# Catfish with a float rod....



## BFG (Mar 29, 2006)

Been kicking around the idea of using my steelhead float rod for some catfish action in the Maumee river....seeing as how the walleye bite has tapered off on the lake, and I figured I might as well use this combo more than the two times per year I use it in the V fishing for steelhead in the winter.

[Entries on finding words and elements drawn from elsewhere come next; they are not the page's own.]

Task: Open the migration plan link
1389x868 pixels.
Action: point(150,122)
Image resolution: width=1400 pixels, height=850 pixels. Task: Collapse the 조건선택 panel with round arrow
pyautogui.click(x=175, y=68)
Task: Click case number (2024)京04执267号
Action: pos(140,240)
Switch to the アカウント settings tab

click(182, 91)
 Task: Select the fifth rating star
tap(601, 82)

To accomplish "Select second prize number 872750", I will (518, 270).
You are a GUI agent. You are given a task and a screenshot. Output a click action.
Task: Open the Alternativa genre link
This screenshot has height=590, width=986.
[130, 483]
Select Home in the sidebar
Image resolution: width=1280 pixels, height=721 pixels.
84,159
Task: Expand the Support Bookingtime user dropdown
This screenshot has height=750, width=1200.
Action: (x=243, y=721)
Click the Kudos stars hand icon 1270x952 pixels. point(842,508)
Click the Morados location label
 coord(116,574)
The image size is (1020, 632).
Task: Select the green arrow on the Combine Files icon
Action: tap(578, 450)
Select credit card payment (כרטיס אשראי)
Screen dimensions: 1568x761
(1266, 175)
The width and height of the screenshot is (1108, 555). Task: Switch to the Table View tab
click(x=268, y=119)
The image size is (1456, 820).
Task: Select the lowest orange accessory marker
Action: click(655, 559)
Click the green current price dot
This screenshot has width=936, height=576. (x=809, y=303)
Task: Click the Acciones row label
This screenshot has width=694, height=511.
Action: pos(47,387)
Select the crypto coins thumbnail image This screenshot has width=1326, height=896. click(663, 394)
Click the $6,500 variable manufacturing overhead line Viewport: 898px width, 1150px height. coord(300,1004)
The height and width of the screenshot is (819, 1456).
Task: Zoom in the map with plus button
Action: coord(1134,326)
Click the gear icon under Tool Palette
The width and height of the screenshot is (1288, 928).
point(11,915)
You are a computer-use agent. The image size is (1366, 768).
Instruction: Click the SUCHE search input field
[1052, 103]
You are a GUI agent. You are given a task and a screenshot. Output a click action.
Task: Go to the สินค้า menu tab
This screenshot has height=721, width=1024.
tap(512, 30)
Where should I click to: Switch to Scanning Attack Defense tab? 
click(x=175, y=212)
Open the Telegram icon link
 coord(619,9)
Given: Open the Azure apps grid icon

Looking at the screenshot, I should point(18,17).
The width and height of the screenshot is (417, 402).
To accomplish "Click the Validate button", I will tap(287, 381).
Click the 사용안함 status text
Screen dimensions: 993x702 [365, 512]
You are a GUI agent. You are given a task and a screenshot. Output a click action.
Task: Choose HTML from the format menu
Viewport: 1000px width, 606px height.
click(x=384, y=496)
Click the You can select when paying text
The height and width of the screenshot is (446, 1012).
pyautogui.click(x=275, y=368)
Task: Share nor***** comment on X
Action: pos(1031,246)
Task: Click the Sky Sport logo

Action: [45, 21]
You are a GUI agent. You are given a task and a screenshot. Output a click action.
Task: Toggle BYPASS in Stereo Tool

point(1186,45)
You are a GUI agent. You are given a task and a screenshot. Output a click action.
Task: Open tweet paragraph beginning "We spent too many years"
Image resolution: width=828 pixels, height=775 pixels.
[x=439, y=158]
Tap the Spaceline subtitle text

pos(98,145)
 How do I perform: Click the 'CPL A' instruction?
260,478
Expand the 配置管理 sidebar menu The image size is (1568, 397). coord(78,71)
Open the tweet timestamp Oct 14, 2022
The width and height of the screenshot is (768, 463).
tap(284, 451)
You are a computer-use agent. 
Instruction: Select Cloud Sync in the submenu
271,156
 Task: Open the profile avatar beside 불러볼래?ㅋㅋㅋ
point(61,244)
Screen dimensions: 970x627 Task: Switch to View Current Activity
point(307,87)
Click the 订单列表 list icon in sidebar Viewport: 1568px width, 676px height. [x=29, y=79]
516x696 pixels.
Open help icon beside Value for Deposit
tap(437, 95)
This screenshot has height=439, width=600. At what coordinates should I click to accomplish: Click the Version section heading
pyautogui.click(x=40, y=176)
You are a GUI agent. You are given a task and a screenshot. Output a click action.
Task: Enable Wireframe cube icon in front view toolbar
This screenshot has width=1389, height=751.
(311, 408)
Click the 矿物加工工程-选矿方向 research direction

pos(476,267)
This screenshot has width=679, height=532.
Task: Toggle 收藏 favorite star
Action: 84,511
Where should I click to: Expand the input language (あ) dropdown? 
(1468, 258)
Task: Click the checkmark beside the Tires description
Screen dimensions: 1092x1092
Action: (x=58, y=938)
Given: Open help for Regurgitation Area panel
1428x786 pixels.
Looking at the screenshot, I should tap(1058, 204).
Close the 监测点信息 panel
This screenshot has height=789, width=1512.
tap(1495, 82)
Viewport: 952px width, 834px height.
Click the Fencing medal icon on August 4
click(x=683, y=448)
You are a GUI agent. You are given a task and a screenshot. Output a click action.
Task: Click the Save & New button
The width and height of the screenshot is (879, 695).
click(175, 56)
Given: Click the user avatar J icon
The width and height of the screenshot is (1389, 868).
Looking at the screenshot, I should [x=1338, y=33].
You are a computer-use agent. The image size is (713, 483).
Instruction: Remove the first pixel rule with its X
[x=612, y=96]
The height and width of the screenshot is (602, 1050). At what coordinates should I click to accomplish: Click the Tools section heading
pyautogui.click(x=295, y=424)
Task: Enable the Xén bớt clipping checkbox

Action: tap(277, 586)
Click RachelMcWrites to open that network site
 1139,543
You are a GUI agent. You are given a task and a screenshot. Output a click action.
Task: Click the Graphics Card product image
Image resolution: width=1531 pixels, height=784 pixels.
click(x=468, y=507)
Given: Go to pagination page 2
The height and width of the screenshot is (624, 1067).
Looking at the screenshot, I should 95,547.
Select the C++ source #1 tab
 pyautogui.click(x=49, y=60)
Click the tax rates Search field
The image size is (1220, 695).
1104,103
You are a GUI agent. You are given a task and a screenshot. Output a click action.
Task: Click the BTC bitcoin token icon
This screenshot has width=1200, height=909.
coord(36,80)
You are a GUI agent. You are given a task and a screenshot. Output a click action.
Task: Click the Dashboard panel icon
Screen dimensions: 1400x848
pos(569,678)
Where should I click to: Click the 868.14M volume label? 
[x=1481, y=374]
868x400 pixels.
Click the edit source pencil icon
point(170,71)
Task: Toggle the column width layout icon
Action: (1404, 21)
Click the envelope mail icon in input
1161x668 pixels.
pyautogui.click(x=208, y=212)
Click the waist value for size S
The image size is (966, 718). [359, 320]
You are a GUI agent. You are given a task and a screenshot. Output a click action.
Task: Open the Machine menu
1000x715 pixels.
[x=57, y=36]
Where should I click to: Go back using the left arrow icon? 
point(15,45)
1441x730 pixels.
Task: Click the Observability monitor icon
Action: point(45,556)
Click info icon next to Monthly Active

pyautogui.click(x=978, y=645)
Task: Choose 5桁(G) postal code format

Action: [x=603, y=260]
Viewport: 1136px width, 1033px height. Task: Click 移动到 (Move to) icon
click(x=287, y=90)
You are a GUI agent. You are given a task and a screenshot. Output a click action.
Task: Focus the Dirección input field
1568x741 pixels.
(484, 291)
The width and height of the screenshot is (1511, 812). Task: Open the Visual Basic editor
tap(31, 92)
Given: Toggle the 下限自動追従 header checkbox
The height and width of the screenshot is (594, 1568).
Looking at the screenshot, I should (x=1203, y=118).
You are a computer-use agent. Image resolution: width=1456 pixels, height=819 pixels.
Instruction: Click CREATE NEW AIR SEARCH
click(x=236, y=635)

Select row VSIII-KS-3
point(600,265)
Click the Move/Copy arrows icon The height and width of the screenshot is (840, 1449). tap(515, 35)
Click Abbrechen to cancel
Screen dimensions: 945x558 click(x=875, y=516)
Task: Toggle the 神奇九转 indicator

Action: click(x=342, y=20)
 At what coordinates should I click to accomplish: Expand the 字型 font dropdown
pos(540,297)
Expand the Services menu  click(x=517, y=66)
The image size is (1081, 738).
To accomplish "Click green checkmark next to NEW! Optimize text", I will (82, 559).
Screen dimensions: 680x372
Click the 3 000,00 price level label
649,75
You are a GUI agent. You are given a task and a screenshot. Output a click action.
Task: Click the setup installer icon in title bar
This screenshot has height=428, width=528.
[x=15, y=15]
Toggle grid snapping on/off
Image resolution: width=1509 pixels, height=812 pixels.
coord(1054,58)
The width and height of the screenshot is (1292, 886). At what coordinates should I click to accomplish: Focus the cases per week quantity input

I would be fishing mid-morning through mid-afternoon. Should I target the holes or the tail-outs?

Thanks...


----------



## riverKing (Jan 26, 2007)

drifting live and cut baits under floats with long steelhead type rods is very effective. I like somthing around 9ft and a little stiffer then most would prefer for steelhead. 10-12lb mono is all you need you can put tremendous amounts of pressure on those fish with the long limber rods. if your going during the day focus on drifting cutbait along wooded cover or near rocks ledges where the fish have some areas to stay out of the sun. its even better to fish late evening into night drifting live minnows and cutbait in surprisingly shallow water for channels. this technique by the way is not terribly effective for flatheads, though it will take them, try small live bluegills to turn your odds toward flatties. always fish where there is some current, if its slow wnough you can put your rod down its to slow, and keep moving.
goodluck


----------



## BFG (Mar 29, 2006)

Thanks RK....

My float rod is 10'6 and I've got 12# Siglon for the mainline...


Much appreciated...although the river I will be fishing has few shaded spots.


BFG


----------



## misfit (Apr 5, 2004)

try deeper holes and above the tailouts during daytime.outside bends,laydowns,etc also would be good spots.look for moderate current or edges.evening might be a good time to fish the riffles below tailouts.


----------



## dinkbuster1 (Oct 28, 2005)

channels like to stack up at the back of a hole during daylight as well, right where deep water starts to go up sharply before the next riffle.


----------